When you arrive home, transfer the crabs and ice to your sink and bring your water and salt to a rolling boil. Don a sturdy pair of rubber gloves just in case.
Grab the crab firmly from the rear part of the shell. Even if he’s lively, he can’t pinch you if he can’t reach you. They can only reach to the front.
Plunge the crab decisively into the boiling pot of water head first. It will be instantly killed.
Proceed with your preferred method for cooking and serving.
If you want to save the insect from suffering use the ice method. Don’t boil them! Steam them! In a large pot, get an inch or two of water to a rolling boil under a rack of some kind, keep the heat on high, drop the frigid crabs in and shut the lid. The steam will kill them just as effectively as boiling if you don’t overcrowd the pot, just one layer of crabs should be fine. Don’t boil lobsters either. Seafood is expensive, you don’t need to toss half the flavor down the drain after boiling. You can also make them Maryland style with a heavy coat of Old Bay seasoning over the crabs in the pot.
Meat cleaver or bolo knife – an 8-inch chef’s knife may also work
Rubber mallet
Colander
Large cutting board
Large pot of boiling, salted water
Directions
Lay the crab(s) on its(their) back on the cutting board. Align the blade exactly along the crab’s longitudinal axis. Give it a sharp whack with the mallet. This will kill the crab instantly as you cut through its brain. There will probably be some residual movement.

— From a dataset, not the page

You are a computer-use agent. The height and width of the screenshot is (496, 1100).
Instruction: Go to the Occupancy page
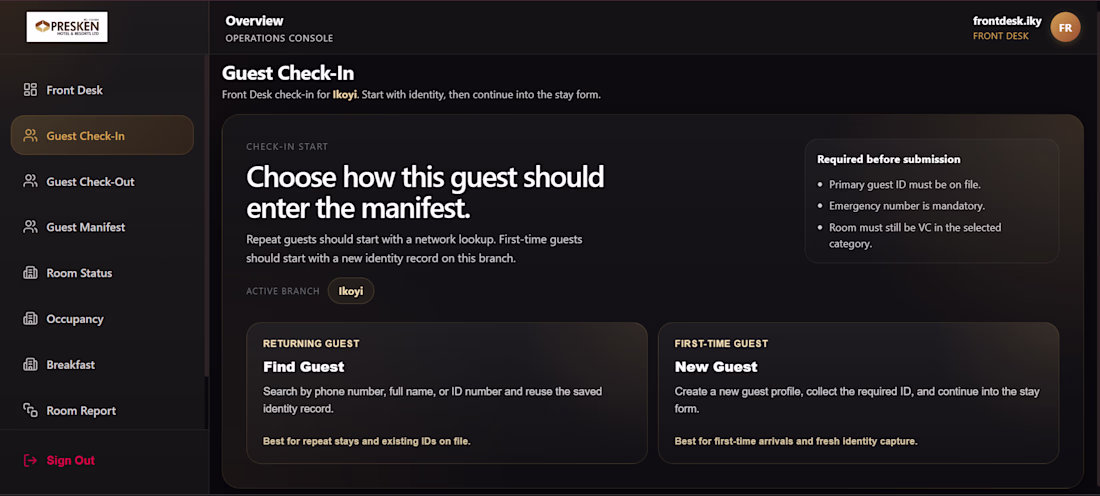click(74, 319)
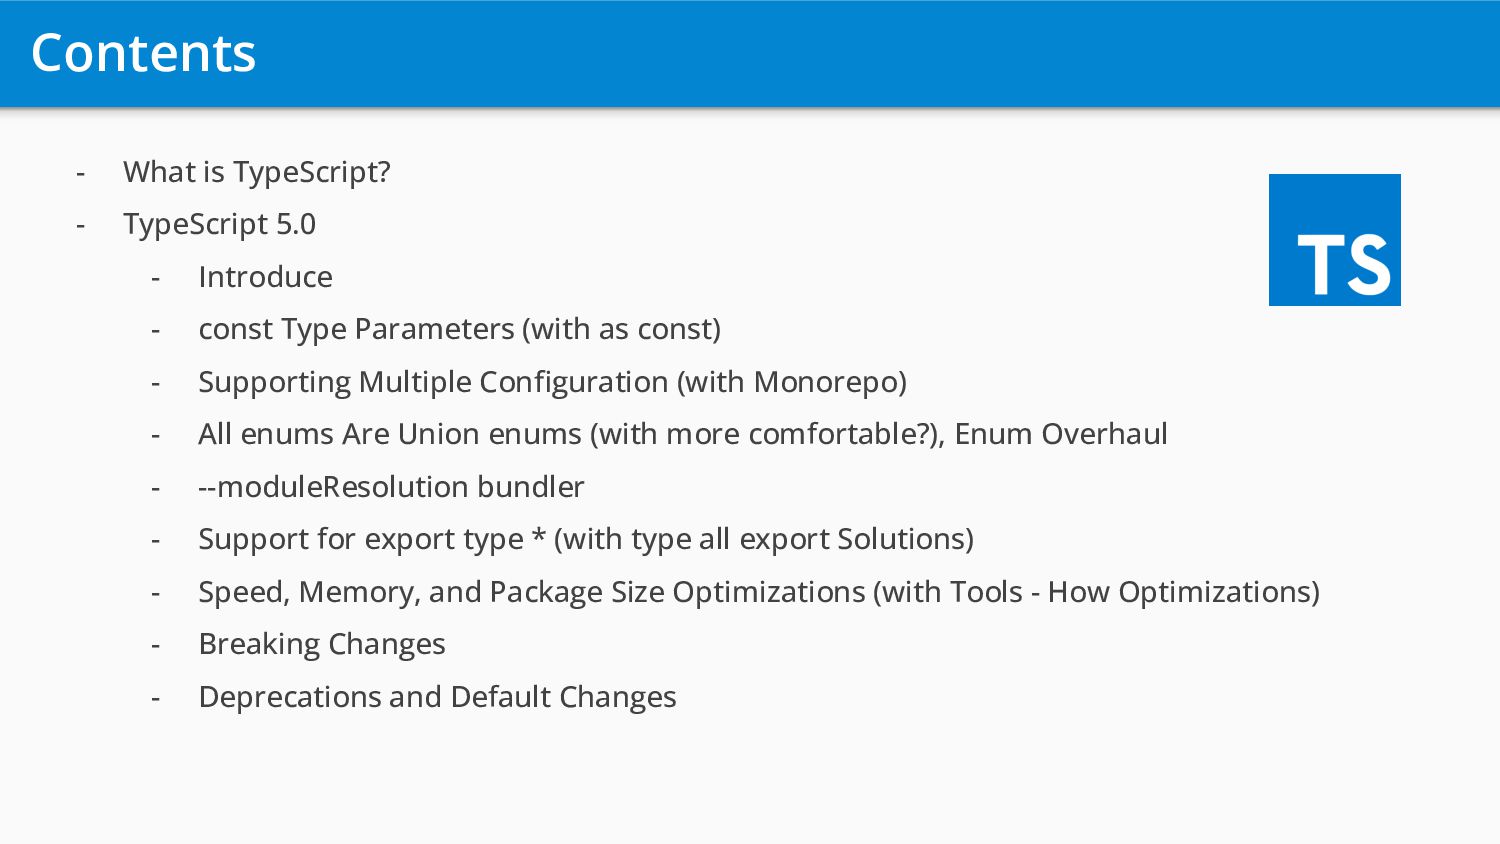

Wrench the legs from the carapace. Give them a good ‘flick’ into the colander to remove some of the internal goo. (I use a colander to it doesn’t go down the drain.) Remove the gills and other not-meat. Rinse thoroughly, then boil the crab halves for eleven minutes. Serve with melted butter, corn on the cob, and coleslaw.
I’ll tell you a secret: that’s not what we put on crabs in the pot. Old Bay goes on shrimp and crab cakes and pretty much everything else, but whole crabs get JO Seasoning #2. It’s similar in flavor but a bit spicier and ground a bit finer so it sticks better, more evenly. Old Bay tends to just slide and bounce off and clump up.
Thanks for all the advice. I’m not big on grabbing the lively scrabbling crabs even from behind, because they intimidate me too much. That’s what I’d have to do to put one on a board and kill it with a skewer or a cleaver. I’m looking for a method to cause them to go into a torpor so I can grab them with long-handled tongs and convey them into the boiling pot without too much drama or danger.
I’ll try the icing method the next time I go to the seafood store. If I have it right, keep them loosely wrapped in the plastic bag that they came in, and bury them bag and all in crushed ice in a cooler. Leave them until they’re very lethargic, and then into the pot. Hopefully it works!
Don’t bury them in the ice. They’ll suffocate. They’ll go into a stupor just being on the ice.
I’ve used the tong method but the shells are so smooth, even with silicone tong ends, the crab can easily slip out of grasp. Then you’ve got a pissed off crab on your floor. This never happened to me, but almost.